La scelta di portare alla luce la propria malattia ha reso Giorgia uno dei volti simbolo della lotta a questa sintomatologia della quale, fino a pochi mesi fa, si è sempre parlato troppo poco nonostante colpisca il 15% delle donne in età fertile.

«Da qualche parte ho letto che se ascolti davvero una persona, l’endometriosi non è mai stata realmente così silenziosa. E silenziosa, nel mio caso, non è stata mai. Urlava come avrei voluto urlare io dopo le decine e decine di visite fatte snocciolando i miei sintomi uno dopo l’altro per sentirmi dire, in continuazione, che ero in perfetta salute». È con queste parole che la fidanzata di Damiano dei Maneskin ha iniziato il suo post Instagram accompagnato da alcuni scatti che la ritraevano con le cicatrici sull’addome e le medicazioni del post-intervento che ha subito un anno fa, dopo che le è stata diagnosticata l’endometriosi.

«Come avrei voluto urlare quando il dolore era così forte da farmi rimettere e svenire, quando a 14 anni ho avuto il menarca e mentre tutti erano entusiasti io scoprivo troppo presto un corpo che ti si rivolta contro. Come avrei voluto urlare durante i miei troppo presenti ingressi al pronto soccorso. Come le infinite volte in cui sentita dire che ero esagerata, drammatica, ipocondriaca, con la soglia del dolore bassa», ha raccontato Giorgia Soleri su Instagram parlando di quel secondo dolore che si è accompagnato a quello causato dalla malattia: ovvero quello di sentirsi dare della bugiarda da parte di parenti e familiari che, referti alla mano, erano certi che lei stesse bene.

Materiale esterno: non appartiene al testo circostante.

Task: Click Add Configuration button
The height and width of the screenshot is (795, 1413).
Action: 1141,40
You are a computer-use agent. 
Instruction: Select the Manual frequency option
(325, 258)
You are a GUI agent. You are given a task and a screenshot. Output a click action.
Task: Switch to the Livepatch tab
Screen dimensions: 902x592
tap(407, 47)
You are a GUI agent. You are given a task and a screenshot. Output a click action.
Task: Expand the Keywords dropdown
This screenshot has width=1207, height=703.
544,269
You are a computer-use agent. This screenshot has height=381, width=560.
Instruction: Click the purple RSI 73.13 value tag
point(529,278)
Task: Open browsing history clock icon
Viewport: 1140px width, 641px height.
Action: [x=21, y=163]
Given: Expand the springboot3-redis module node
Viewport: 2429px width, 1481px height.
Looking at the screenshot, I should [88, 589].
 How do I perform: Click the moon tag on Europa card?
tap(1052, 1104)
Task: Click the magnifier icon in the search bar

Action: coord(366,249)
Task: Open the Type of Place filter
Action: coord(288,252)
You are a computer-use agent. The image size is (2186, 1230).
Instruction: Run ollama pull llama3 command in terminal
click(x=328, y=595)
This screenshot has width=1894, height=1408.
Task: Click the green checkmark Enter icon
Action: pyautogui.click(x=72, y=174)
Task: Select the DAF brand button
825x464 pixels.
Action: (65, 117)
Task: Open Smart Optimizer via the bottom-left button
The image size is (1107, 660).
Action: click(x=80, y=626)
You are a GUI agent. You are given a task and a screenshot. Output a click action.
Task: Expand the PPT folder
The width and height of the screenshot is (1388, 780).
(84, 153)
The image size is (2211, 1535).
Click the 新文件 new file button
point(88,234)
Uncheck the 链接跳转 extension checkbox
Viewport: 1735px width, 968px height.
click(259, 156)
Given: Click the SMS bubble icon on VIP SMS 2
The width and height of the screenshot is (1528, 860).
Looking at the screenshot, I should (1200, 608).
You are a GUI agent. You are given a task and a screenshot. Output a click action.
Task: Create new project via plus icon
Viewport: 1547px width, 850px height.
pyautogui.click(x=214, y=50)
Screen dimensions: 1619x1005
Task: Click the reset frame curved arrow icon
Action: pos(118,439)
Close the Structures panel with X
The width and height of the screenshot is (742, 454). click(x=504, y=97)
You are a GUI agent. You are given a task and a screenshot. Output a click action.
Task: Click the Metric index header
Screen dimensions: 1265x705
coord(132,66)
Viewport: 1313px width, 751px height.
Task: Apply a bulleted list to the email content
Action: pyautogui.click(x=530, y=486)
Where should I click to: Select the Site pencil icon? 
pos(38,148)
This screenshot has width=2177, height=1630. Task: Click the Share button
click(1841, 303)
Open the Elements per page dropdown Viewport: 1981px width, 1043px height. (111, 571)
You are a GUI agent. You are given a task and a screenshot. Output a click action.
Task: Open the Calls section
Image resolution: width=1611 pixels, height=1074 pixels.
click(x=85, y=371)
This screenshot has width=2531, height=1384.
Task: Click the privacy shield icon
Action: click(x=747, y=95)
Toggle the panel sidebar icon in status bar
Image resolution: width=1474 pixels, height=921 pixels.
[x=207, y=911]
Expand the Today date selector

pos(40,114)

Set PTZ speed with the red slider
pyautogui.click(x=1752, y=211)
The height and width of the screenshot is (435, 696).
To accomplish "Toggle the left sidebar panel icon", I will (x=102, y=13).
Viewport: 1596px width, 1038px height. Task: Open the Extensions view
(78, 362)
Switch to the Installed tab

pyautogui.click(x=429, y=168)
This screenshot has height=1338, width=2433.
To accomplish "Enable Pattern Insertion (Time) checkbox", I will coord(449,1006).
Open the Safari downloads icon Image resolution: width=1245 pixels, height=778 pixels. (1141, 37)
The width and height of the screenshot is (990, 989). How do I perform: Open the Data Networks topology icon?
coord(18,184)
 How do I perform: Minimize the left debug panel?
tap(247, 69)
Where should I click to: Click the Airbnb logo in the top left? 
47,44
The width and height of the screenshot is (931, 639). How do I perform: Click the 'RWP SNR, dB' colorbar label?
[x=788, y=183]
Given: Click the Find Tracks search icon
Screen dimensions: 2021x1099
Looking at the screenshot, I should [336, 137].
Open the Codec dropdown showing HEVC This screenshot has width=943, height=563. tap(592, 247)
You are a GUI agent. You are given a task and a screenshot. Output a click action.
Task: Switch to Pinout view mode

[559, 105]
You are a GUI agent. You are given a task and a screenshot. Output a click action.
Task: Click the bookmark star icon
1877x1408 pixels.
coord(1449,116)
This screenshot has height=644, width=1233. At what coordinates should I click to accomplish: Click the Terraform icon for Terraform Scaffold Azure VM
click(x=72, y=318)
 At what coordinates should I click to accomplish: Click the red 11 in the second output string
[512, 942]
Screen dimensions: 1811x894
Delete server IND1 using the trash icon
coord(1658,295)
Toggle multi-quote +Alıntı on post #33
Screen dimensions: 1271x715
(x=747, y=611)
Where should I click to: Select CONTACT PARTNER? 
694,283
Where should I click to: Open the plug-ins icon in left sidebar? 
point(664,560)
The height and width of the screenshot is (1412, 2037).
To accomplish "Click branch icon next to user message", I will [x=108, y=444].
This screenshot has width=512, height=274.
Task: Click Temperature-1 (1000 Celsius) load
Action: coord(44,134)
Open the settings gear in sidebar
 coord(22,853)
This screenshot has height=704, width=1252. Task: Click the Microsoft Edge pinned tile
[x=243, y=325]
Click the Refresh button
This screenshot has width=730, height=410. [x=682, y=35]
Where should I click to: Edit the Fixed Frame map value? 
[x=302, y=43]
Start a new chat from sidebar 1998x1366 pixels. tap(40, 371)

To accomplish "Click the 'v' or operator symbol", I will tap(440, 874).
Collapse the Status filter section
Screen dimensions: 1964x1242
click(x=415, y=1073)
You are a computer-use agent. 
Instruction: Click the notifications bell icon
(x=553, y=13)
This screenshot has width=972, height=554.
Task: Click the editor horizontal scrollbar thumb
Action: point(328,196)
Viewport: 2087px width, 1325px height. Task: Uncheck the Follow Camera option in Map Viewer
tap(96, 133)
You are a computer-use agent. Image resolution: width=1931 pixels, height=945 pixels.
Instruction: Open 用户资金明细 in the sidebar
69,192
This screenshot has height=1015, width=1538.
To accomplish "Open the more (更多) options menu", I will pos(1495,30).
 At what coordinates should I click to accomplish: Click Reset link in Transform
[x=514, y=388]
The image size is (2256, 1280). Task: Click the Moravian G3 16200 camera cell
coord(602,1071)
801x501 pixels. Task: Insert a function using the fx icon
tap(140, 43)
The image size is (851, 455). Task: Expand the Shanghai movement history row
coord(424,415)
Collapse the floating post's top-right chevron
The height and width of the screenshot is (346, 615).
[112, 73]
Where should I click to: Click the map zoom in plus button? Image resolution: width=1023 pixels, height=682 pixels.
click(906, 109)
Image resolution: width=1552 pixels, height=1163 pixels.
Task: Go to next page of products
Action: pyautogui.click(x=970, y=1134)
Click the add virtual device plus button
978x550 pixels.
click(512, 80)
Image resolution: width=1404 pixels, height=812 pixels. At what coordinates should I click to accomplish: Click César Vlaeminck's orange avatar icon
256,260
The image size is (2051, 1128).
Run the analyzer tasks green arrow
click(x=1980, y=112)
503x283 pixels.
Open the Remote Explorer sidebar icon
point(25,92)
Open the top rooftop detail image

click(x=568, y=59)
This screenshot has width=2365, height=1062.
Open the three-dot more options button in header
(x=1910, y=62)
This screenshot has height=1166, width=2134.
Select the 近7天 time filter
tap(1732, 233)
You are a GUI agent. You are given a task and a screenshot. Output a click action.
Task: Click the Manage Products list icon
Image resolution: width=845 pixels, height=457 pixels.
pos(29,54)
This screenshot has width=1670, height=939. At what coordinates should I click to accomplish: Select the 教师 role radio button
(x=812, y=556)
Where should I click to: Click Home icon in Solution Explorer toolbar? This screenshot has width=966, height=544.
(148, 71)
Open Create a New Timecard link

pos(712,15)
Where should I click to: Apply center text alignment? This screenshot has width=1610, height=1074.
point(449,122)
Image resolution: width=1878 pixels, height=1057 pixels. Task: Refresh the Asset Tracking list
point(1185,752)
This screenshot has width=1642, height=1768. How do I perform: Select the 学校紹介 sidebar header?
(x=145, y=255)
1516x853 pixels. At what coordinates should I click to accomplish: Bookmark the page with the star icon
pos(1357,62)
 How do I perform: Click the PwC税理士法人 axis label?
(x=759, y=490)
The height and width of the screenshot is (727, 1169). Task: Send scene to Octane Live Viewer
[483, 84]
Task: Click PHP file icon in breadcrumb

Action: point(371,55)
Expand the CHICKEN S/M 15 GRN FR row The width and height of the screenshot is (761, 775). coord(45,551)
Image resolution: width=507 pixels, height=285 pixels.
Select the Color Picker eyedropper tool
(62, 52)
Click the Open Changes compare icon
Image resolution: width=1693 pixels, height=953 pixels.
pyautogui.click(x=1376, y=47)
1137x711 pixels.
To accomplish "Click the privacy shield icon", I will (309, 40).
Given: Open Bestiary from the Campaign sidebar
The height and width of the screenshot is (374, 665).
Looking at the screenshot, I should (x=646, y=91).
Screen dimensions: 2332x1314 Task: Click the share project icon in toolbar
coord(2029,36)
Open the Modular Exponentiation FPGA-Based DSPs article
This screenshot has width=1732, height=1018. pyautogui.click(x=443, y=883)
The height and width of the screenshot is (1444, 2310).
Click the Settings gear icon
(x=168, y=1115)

«A stare in silenzio invece sono stata io, per 11 lunghi anni, accompagnata da un senso di inadeguatezza che mi nauseava quasi quanto quel dolore che a un certo punto ha iniziato ad attanagliarmi le pelvi come una dolorosa cintura di spine anche quando non avevo le mestruazioni, anche durante la minzione, la defecazione, i rapporti sessuali. Per questo ho promesso a me stessa, e a quella ragazzina confusa, che non sarei mai più stata in silenzio e anzi, che ne avrei parlato sempre, anche a costo di risultare ripetitiva, noiosa, pedante», ha continuato, svelando il motivo per cui ha deciso di uscire allo scoperto con la sua malattia «per provare a dare un senso al dolore che spesso un senso non ce l’ha, e per provare a evitare ad altre persone questo incubo».

«Un anno fa, il 21 Marzo, ricevevo la mia diagnosi di endometriosi e adenomiosi, 5 mesi dopo, il 20 Agosto, finivo sotto i ferri sperando di poter finalmente iniziare una vita lontana dal dolore. Sono stata fortunata (non sempre è così), l’intervento ha ampiamente diminuito la sintomatologia dolorosa legata all’endometriosi. Ma ad oggi una cura definitiva ancora non c’è, per questo è così importante questa giornata», continua Giorgia che, con la sua voce, sta riuscendo a portare sotto i riflettori l’esistenza di queste malattie silenziose come l'endometriosi e la vulvodinia, davanti alle quali Soleri non ha alcuna intenzione di deporre le armi.

«Non possiamo cambiare il passato, ma forse possiamo provare a costruire un futuro diverso per chi, ancora oggi, si danna in un dolore senza nome e senza legittimazione».